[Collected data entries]
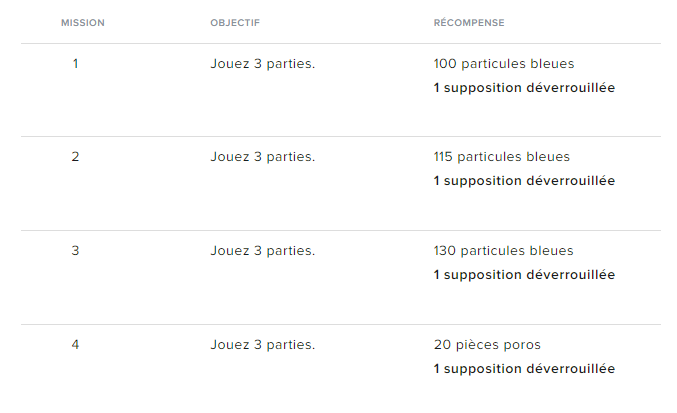677x413 pixels.
Task: Click mission 2 '1 supposition déverrouillée' text
Action: tap(524, 181)
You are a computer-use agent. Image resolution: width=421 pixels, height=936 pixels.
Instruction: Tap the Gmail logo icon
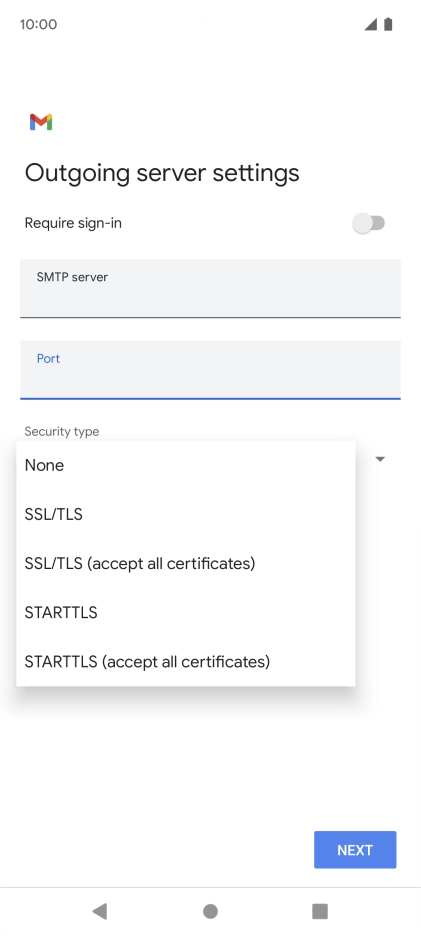coord(41,122)
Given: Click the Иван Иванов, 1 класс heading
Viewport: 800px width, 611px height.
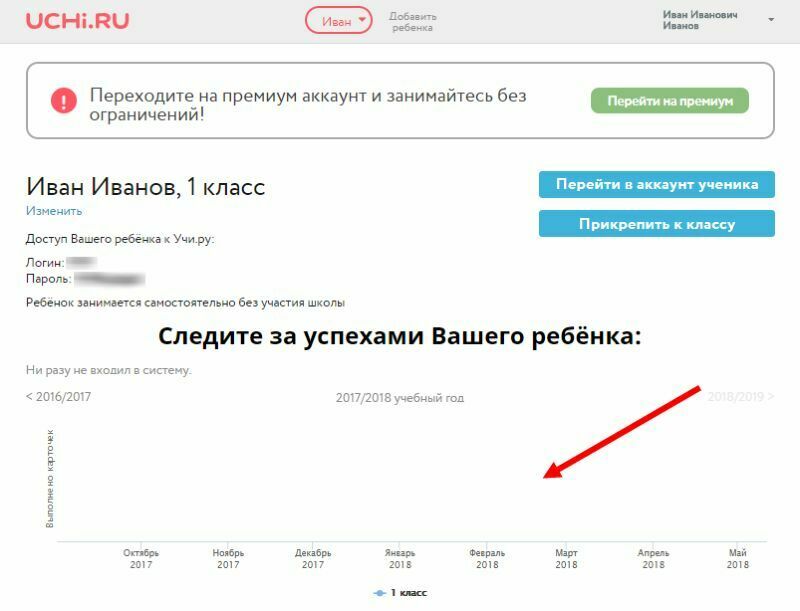Looking at the screenshot, I should pyautogui.click(x=145, y=186).
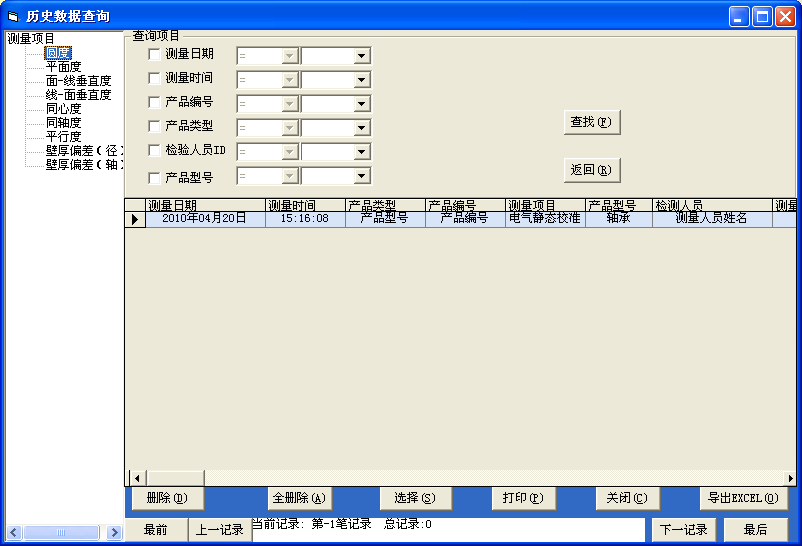Expand the 产品类型 value dropdown

click(361, 128)
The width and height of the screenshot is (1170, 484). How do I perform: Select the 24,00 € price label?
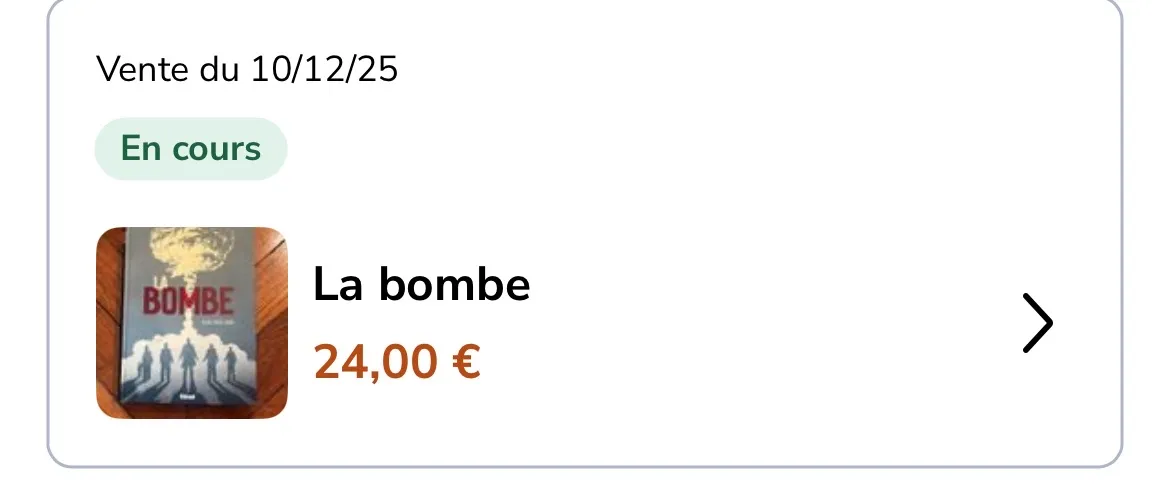(397, 362)
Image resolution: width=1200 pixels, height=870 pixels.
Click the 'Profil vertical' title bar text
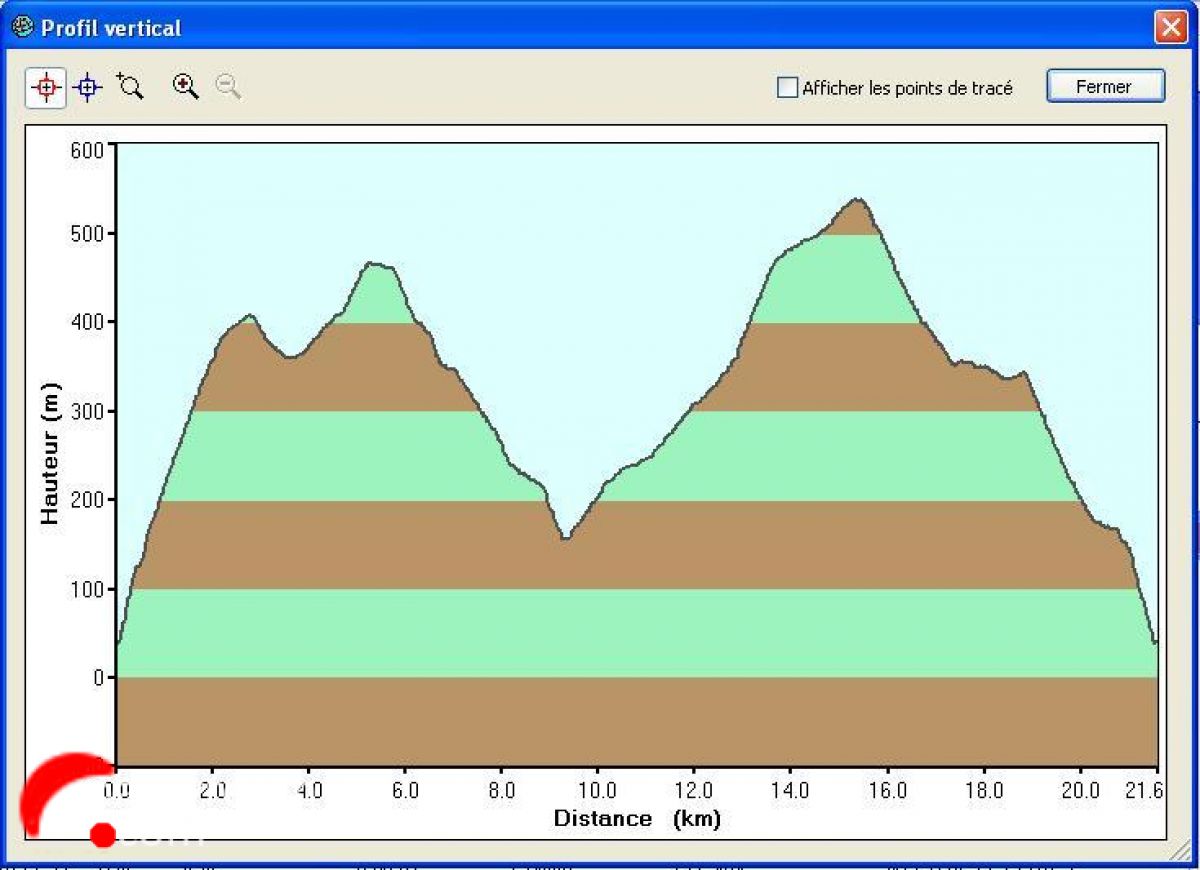(x=111, y=28)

## What you have to do
Skip every picture. Repeat word for word the lines from the line holding "Given: Click the Иван Иванов, 1 класс heading" through the end of the entries above.

## Output for this task
Given: Click the Иван Иванов, 1 класс heading
Viewport: 800px width, 611px height.
Looking at the screenshot, I should pyautogui.click(x=145, y=186).
Expand the 产品类型 value dropdown

click(361, 128)
The width and height of the screenshot is (1170, 484). How do I perform: Select the 24,00 € price label?
(397, 362)
Image resolution: width=1200 pixels, height=870 pixels.
Click the 'Profil vertical' title bar text
(x=111, y=28)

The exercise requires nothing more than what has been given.